Side note: if TKA had too much murder for you, Under the Queen's Umbrella probably will too. And I am not sure about Three Musketeers.
So, I excluded: any war-heavy epics (so definitely avoid 6 Flying Dragons, or anything Lee Bang Won adjacent, for that matter. I am currently rewatching My Country which is in my Top 10, but you would NOT like it), dramas with tragic endings, dramas with heavy dose of mysticism/supernatural, time slip, or generally too much murder (TKA v Matchmakers was actually a super helpful benchmarks.)
Here is the list in addition to the ones I mentioned or others like Royal Secret Inspector and Joy that were mentioned in comments.

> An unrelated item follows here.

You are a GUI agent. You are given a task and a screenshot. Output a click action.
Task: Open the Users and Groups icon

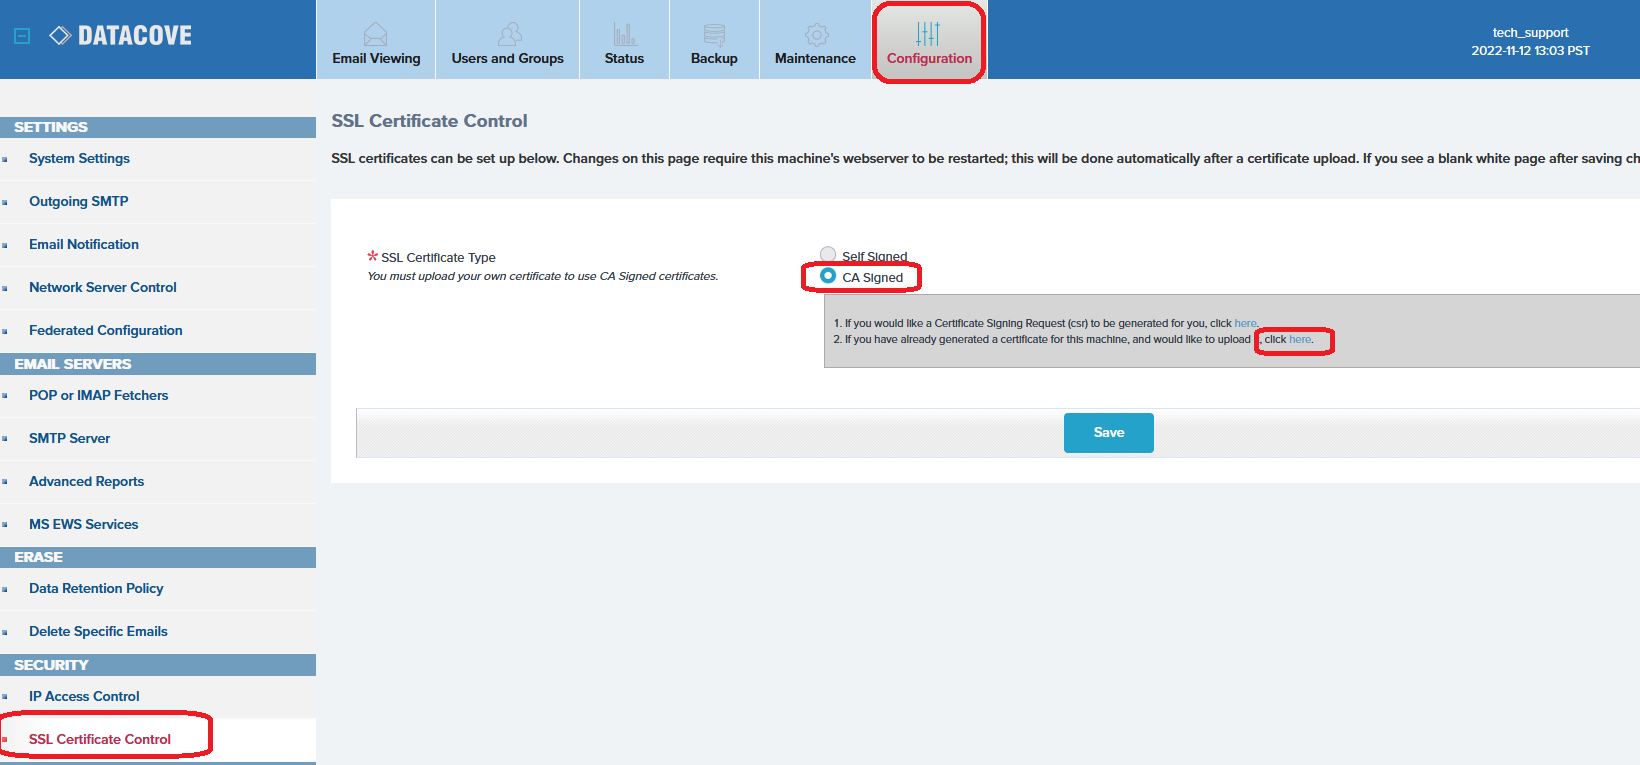point(509,35)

Dae Jung Geum (2003) - this is the oldest drama on the list, so you have to be OK with a drama that looks older. This said, it was a huge hit and is a female centric story with little murder. FL starts out a cook and ends up as first female royal physician.
Ballad of Seo Dong (2005) - once again older and might have too much murder (not sure?), this is a star-crossed story between royals of two rival kingdoms. I am putting it on the list because out of all pre-Joseon sageuks, this is the closest to meeting your preferences but honestly, probably not.
Sungkyunkwan Scandal (2010) - by far my favorite drama on this list. Our heroine is a girl crossdressing as a boy to attend Sungkyunkwan, the prestigious university. There her paths cross with a very upright son of a minister, a rich kid, and a potential rebellious one. It was a big hit for a reason - the characters are great, the romance top-notch and it's just a delight.
Dong Yi (2012) - the most traditional drama on the list (and the longest, at 60 eps), this follows a woman who rises from servant to favorite royal concubine. She's pretty saintly so there isn't much murder. You have not to mind polygamy or age gap.
Maids (2014) - I sort of struggled as to where recommend this one because it's probably a bit too grim/murdery for you. But you mentioned non-royal-adjacent sageuks and while they do exist and I adore them, they tend to be the most grim/bloody of the lot. This is one of the few that's not fully like that.
100 Days My Prince (2018) - a fluffy romcom piece about a prince with amnesia.
Flower Crew: Joseon Marriage Agency (2019) - a group of hot dudes engage in matchmaking and are tasked in getting the king's chosen bride up to snuff. It's vvvvvv fluffy but cute.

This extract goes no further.